Provided entries:
* * * *

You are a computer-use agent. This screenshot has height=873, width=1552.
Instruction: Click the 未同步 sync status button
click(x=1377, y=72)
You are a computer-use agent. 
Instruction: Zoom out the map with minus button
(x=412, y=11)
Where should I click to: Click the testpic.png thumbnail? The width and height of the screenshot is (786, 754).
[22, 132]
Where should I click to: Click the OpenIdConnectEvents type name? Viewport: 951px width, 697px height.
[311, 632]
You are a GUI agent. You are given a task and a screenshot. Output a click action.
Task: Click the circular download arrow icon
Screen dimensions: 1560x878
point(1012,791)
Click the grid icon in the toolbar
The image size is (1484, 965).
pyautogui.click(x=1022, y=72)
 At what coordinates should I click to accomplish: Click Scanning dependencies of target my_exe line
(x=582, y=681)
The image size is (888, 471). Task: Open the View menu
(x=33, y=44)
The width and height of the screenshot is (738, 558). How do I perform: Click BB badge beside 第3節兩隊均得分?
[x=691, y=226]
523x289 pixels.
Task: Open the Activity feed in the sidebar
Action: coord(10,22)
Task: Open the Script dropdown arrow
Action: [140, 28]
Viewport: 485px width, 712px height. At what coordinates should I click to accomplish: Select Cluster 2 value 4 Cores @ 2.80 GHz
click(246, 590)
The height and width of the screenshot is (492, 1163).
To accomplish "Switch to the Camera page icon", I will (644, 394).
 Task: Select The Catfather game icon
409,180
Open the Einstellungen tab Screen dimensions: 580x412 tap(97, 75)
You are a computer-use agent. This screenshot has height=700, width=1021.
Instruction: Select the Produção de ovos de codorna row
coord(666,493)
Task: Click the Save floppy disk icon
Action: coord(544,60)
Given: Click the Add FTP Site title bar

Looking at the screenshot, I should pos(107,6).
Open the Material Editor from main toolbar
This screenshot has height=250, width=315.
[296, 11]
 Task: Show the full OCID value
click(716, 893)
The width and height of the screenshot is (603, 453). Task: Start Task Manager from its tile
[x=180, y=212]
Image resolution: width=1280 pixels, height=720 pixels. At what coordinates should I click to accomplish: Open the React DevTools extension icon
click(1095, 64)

* * * *

Given task:
Locate every line of the records that contains the word "Where", and copy each such line.

Output for this task:
Where should I click to: Click the testpic.png thumbnail? The width and height of the screenshot is (786, 754).
Where should I click to: Click the OpenIdConnectEvents type name? Viewport: 951px width, 697px height.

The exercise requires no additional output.